10-12-2015, 18:14
Jednorożec LeCaro napisał(a):Nonono, nie ustawiaj nas tak do pionu Arturze.Nic dodać, nic ująć![]()
Wg mnie zagrożenia mogą być tylko dwa...
Pierwsze gdy za karty bierze się osoba pod jakimś względem nieodpowiedzialna. Tzn. albo nie umie przekazywać wróżb i robi to w taki sposób, że zamiast pomagać szkodzi... Albo sama jest rozchwiana psychicznie (dajmy na to depresyjna) i wszystkie jej odczyty będą tym skażone, mogłaby wróżyć z samych kart odwróconych i byłby podobny efekt... Albo nie stosuje żadnych ograniczeń - grzebie w życiu osób postronnych, wróży na temat chorób śmiertelnych, straszy, decyduje za klienta co on ma zrobić itd. - no czyli po prostu nie stosuje tarotowego BHP.![]()
Drugie jest takie, kiedy ktoś rozumie wróżby zbyt dosłownie tzn. uzależnia się od wróżb i nie zrobi nic jeśli się najpierw nie upewni co karty mają na dany temat do powiedzenia.
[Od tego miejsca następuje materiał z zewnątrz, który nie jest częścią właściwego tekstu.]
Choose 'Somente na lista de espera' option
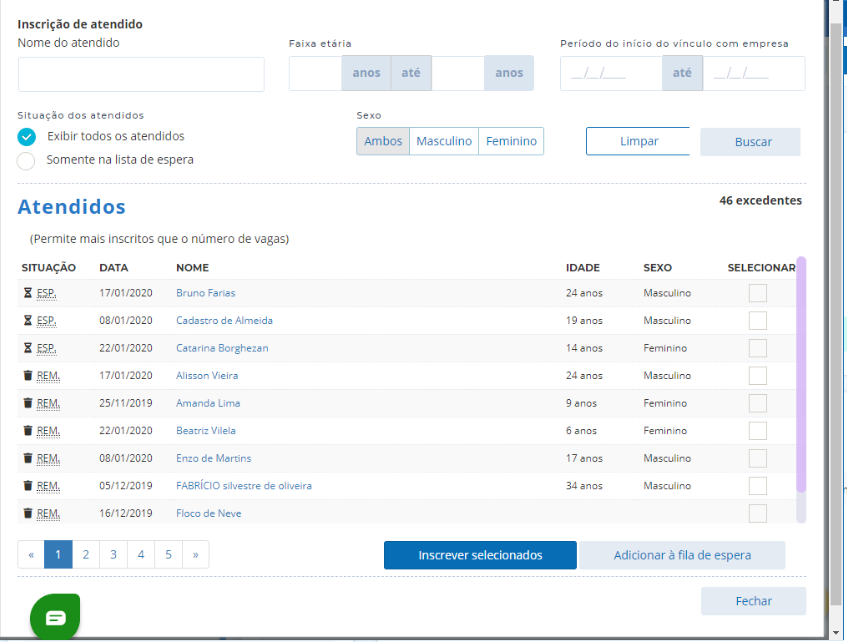(x=26, y=161)
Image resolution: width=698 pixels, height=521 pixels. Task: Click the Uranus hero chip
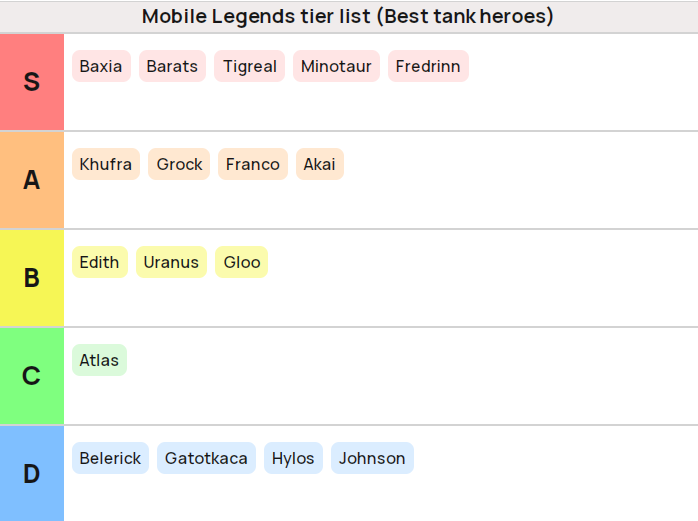tap(171, 262)
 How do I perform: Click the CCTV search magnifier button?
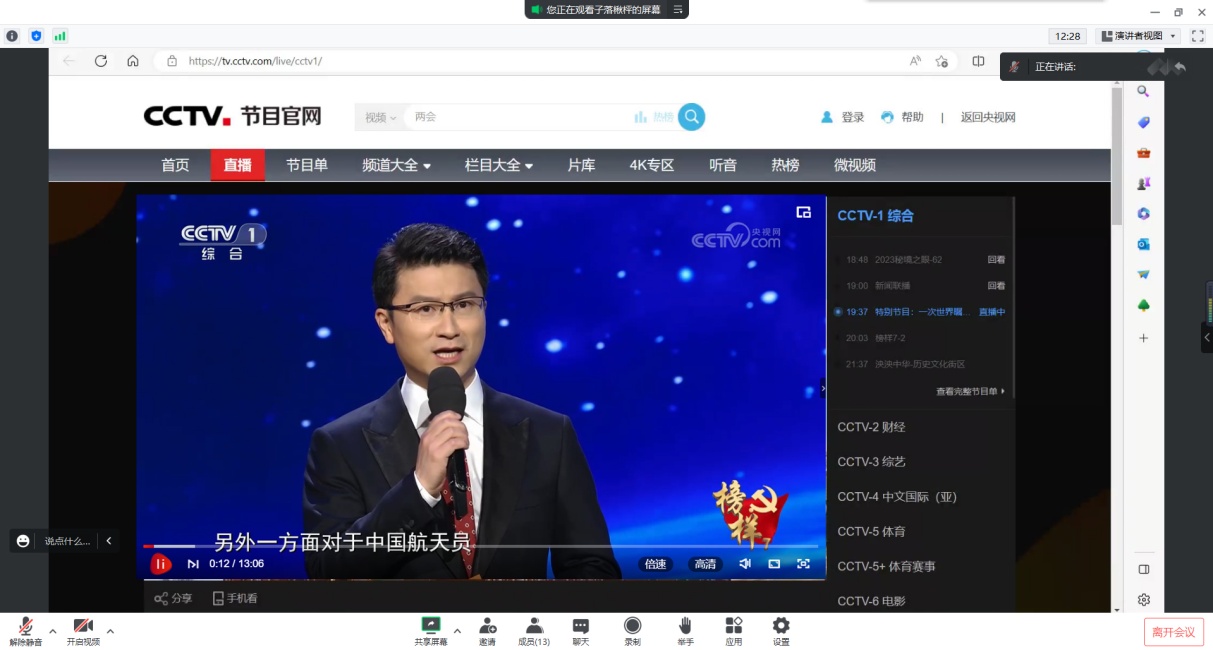(691, 117)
Czy też np. otrzyma złą wróżbę i uznając że tak się stanie na 100% pogrąża się w smutku - nie biorąc pod uwagę że może coś zmienić, albo że zwyczajnie wróżba może się nie sprawdzić.
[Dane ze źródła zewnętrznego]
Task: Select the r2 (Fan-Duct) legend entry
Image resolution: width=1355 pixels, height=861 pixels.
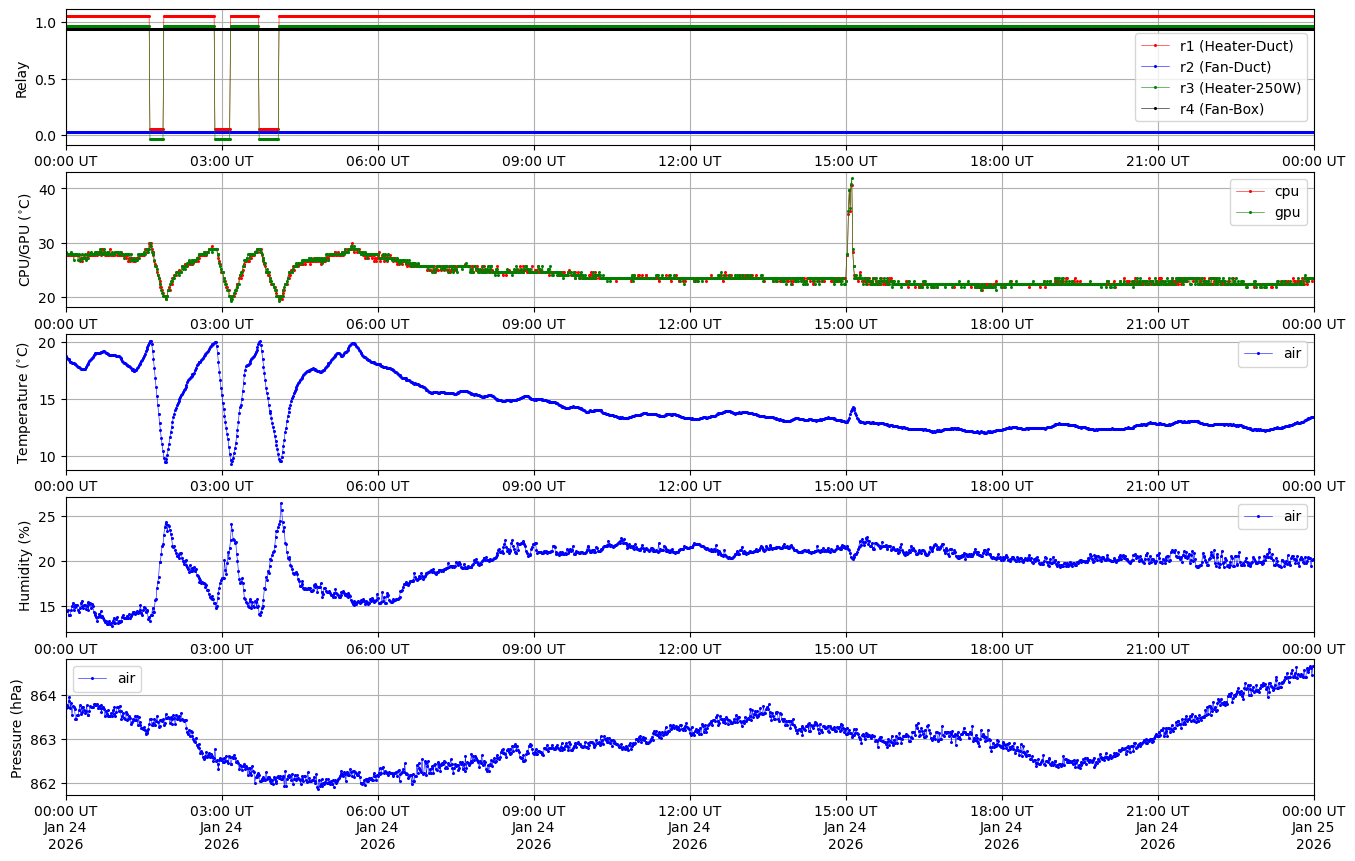Action: pyautogui.click(x=1225, y=67)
Wiem, że zagrożenia o których piszę są oczywiste, ale ja innych nie widzę. Samej sobie wróżę raczej rzadko, ale czy robię to dla siebie czy dla innych - zawsze biorę pod uwagę że nie jestem w moim odczytywaniu kart nieomylna.

Ale opcja ze skaleczeniem się brzegiem karty jest też realna

Generalnie temat pojawiał się w wielu wątkach na forum.